Kung Fu and Love

Kung Fu and Love
A great gift for Valentine's day or Chinese New Year

Wednesday, April 17, 2019

The Silence and Sabrina the Teenage Witch




I’ve been watching this mostly because there are at least two members of the cast that were in Sabrina the Teenage Witch… which for some reason is a very comforting show for me to watch. It’s probably because when I was younger I watched the ABC version, which was a sitcom and of course very different. But somehow the faces in these horror films have become comforting. What’s cool about movies that are apocalyptic are that they take your life… and make you realize that the stuff your worrying about could very quickly become something you really don’t need to worry about at all, but in a way that is more far fetched then say watching the news about a stable country, that suddenly has become a war zone. It’s also cool to think about how a behavior that is considered by some to be something you can be bullied or teased about, to be the thing that keeps you and your family alive… an asset perhaps to the whole world.

I have been watching a lot of shows recently and maybe its time I started reading again. I have been reading Musashi to Noah right before I do a Netflix binge or something… but perhaps I need to get a separate book to read for myself. Or I can start doing more Kung Fu again…or writing.

Tuesday, April 16, 2019

A hidden move by Donnie Yen in Chasing the Dragon

If you haven't seen this movie, it's streaming on Netflix.
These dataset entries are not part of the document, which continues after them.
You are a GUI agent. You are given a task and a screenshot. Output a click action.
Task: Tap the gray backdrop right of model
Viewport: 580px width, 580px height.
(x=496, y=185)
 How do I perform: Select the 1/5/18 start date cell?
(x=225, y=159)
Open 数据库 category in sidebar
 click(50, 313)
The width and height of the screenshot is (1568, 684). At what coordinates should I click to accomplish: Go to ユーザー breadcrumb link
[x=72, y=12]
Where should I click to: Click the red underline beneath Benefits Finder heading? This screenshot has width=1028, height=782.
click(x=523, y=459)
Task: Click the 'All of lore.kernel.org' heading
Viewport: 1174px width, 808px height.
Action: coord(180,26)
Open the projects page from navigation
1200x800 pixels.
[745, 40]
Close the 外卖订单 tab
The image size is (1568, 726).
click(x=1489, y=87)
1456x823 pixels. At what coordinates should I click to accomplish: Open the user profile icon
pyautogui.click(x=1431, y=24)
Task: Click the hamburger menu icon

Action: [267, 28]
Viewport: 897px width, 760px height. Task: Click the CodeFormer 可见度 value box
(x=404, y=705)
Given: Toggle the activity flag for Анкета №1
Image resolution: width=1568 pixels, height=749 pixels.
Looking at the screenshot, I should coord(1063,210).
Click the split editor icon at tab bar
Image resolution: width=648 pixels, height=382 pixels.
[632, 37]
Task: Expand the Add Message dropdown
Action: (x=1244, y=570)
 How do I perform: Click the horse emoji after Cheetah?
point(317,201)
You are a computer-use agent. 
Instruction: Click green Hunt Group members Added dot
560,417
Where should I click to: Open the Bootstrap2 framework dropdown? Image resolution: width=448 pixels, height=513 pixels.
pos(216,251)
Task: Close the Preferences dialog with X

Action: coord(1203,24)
A lot of people are huge fans of Donnie Yen. This movie basically reminded me that Donnie Yen really is a great actor. I say this because most of his roles are flat, or even if he did a great job as Ip Man... well repetitive. Where as this character, based on a real person, is a whole new thing. i never saw Donnie Yen like this, doing a Chiu Jao accent. (Chao Chao? Actually if you have ever been to the old Chau Chau City in Boston's Chinatown I think it is referencing the same city/hometown) I don't speak that language but at least to me it sounded good.


The most famous phrase in Hong Kong  gangster movies from this language is "Gka Gkee nahng!" or in Canto, 'Jee gay yun!" meaning (we are) same people. ie, don't kill me we're on the same side. I think it was on purpose that Wong Jing, the director did not have that phrase in this movie.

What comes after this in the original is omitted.